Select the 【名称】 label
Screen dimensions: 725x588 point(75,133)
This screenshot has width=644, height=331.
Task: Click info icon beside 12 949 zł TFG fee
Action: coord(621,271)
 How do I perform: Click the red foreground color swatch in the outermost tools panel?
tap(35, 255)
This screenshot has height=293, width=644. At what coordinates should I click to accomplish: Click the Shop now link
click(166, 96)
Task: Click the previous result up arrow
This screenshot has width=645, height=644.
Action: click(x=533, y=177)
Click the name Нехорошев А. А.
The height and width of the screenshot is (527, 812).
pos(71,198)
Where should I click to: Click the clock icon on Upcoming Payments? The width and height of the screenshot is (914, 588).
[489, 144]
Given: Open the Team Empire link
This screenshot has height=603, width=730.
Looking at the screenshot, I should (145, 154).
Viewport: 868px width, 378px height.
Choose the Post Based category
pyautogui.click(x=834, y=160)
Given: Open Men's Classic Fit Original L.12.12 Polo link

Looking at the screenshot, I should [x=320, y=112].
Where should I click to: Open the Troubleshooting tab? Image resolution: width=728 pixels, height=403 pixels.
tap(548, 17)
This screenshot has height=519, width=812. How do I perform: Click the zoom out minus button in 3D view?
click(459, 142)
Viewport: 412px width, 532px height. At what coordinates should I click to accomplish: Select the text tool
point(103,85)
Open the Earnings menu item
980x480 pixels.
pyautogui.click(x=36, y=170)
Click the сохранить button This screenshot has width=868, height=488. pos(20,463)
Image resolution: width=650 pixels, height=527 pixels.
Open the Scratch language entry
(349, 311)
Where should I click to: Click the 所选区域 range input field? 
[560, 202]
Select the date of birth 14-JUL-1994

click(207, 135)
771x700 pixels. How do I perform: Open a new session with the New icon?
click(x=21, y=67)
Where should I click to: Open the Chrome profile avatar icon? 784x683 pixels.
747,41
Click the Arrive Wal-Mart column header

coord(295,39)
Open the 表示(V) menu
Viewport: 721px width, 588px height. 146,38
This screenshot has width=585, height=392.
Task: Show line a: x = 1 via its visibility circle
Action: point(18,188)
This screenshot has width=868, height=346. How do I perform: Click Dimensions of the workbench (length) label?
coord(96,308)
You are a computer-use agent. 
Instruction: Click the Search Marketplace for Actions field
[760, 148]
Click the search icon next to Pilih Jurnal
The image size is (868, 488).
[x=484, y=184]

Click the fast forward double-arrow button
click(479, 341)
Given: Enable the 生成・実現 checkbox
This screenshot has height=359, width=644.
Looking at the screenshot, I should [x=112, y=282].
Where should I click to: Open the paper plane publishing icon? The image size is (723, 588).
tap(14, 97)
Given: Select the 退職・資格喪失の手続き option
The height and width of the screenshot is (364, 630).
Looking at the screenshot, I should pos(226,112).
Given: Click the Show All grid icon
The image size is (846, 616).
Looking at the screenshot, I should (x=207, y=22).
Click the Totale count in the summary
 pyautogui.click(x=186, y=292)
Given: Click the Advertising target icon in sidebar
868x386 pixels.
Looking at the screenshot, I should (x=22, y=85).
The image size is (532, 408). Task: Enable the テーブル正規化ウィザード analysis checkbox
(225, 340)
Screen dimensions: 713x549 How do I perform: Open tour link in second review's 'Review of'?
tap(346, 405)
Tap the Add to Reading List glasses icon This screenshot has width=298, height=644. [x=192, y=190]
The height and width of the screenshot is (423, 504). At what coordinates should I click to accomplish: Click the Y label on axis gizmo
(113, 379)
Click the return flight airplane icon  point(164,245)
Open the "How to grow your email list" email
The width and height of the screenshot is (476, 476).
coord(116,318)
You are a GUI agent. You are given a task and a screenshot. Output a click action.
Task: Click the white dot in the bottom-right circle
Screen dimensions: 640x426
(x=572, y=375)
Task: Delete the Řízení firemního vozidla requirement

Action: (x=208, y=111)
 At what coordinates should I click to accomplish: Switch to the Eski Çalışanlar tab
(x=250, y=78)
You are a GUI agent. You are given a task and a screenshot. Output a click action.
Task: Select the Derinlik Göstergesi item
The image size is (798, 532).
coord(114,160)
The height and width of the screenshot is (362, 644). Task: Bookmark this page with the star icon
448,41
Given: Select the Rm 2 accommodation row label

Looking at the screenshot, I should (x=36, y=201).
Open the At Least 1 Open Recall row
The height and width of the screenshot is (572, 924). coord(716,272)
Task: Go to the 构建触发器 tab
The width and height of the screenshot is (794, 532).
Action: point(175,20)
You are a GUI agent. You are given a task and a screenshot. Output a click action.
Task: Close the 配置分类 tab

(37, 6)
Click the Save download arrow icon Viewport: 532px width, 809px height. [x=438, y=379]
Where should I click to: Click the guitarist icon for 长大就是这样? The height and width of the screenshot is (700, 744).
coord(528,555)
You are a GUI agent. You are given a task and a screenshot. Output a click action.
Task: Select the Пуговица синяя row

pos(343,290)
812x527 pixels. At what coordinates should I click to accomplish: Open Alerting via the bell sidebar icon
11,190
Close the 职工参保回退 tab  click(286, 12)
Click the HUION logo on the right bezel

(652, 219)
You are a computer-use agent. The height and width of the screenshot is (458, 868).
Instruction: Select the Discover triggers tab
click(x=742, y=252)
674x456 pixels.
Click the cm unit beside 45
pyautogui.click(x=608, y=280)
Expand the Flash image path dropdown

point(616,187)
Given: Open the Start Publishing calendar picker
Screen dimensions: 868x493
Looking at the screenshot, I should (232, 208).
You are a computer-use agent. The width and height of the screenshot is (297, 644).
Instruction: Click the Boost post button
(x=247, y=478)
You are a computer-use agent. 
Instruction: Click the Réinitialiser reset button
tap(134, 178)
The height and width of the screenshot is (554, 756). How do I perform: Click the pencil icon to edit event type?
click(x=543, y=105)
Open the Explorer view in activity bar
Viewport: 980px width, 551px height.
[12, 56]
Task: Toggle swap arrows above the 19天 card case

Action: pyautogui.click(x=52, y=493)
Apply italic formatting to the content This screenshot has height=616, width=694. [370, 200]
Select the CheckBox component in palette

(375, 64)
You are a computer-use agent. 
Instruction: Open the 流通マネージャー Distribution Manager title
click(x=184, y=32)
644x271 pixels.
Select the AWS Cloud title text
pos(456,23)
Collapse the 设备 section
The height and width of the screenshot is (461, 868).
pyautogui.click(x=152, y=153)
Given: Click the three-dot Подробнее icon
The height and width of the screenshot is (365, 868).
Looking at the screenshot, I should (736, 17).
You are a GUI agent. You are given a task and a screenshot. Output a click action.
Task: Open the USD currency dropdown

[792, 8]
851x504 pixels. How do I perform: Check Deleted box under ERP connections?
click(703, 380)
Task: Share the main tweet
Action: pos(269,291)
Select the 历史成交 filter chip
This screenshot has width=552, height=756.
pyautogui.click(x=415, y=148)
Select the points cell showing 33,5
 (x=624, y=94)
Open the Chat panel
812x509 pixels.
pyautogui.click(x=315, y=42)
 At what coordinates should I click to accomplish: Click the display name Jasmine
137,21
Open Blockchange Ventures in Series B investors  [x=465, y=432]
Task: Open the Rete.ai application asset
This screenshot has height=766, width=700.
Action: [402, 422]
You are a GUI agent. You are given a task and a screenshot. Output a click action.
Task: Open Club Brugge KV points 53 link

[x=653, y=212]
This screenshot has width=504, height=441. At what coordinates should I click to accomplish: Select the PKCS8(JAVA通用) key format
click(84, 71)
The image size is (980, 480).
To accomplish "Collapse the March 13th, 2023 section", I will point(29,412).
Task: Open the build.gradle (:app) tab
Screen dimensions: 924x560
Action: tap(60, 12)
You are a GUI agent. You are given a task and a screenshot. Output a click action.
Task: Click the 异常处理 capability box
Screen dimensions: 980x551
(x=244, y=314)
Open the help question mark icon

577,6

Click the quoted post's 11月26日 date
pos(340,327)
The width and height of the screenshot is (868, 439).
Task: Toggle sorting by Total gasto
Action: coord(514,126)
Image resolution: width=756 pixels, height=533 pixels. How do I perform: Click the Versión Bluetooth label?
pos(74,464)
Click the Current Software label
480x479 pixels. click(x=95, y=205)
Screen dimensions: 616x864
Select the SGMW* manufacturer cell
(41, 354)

## Task item
For each line of the data that includes the word "Collapse", return a copy of it.

## Answer box
Collapse the 设备 section
To accomplish "Collapse the March 13th, 2023 section", I will point(29,412).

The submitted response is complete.